**** Data entries ****

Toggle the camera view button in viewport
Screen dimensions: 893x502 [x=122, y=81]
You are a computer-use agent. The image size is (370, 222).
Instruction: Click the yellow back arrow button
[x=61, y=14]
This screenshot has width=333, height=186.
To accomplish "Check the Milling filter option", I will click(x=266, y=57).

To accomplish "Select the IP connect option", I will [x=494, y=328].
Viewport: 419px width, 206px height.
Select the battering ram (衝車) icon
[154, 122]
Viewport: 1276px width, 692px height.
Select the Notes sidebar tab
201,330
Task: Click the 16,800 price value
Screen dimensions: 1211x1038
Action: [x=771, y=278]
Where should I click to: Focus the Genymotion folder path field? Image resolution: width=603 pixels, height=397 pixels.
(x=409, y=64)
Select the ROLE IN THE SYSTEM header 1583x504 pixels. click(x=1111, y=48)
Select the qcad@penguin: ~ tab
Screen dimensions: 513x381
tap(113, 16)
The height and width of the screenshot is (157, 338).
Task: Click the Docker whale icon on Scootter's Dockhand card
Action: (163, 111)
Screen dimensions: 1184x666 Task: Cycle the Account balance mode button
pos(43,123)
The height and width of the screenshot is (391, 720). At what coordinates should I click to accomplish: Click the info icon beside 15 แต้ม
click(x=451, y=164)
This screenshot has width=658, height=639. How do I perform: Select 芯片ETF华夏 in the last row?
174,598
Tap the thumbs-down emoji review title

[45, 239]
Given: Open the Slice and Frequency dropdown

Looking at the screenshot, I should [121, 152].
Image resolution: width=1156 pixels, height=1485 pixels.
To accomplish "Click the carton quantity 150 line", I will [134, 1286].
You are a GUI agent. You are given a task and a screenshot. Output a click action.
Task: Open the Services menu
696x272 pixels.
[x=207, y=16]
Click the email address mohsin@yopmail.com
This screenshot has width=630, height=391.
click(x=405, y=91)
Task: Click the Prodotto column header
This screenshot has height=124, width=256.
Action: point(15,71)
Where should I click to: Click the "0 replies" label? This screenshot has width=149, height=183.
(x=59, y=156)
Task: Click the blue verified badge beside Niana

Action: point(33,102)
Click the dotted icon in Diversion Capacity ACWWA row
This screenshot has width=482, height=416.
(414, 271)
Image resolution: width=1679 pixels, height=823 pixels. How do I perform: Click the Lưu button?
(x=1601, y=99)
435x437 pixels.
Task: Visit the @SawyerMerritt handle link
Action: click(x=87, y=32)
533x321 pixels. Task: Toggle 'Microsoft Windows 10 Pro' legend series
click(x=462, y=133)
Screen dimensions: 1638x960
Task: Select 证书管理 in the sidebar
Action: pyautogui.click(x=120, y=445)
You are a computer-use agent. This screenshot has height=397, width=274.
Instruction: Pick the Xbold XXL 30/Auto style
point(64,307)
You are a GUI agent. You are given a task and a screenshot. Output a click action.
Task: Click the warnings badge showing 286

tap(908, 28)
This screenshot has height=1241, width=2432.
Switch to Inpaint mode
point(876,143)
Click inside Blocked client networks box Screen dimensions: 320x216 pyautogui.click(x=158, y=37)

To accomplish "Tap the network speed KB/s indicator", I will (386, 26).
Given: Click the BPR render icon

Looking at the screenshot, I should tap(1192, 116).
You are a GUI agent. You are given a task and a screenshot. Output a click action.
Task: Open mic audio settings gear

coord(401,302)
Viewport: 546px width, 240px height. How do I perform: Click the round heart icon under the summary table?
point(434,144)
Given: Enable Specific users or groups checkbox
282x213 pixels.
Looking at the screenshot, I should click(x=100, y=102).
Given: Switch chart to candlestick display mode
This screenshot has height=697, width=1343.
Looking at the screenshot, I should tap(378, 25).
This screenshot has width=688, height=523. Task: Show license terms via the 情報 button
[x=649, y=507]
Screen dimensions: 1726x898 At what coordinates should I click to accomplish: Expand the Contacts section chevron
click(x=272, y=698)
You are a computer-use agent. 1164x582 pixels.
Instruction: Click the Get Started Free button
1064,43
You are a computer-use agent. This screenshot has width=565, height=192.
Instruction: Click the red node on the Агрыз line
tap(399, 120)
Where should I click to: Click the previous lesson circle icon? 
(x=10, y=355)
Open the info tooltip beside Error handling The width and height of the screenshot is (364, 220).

****

◆ The request: Convert the items above, from the start through the line with "Action: [x=771, y=278]", into a two-column CSV with the headers instruction and click. Give one row per instruction with its answer, putting each field in quotation marks and replacing line breaks with spaces.

◆ Response:
instruction,click
"Toggle the camera view button in viewport","Screen dimensions: 893x502 [x=122, y=81]"
"You are a computer-use agent. The image size is (370, 222). Instruction: Click the yellow back arrow button","[x=61, y=14]"
"This screenshot has width=333, height=186. To accomplish ""Check the Milling filter option"",","I will click(x=266, y=57)."
"To accomplish ""Select the IP connect option"",","I will [x=494, y=328]."
"Viewport: 419px width, 206px height. Select the battering ram (衝車) icon","[154, 122]"
"Viewport: 1276px width, 692px height. Select the Notes sidebar tab","201,330"
"Task: Click the 16,800 price value Screen dimensions: 1211x1038","Action: [x=771, y=278]"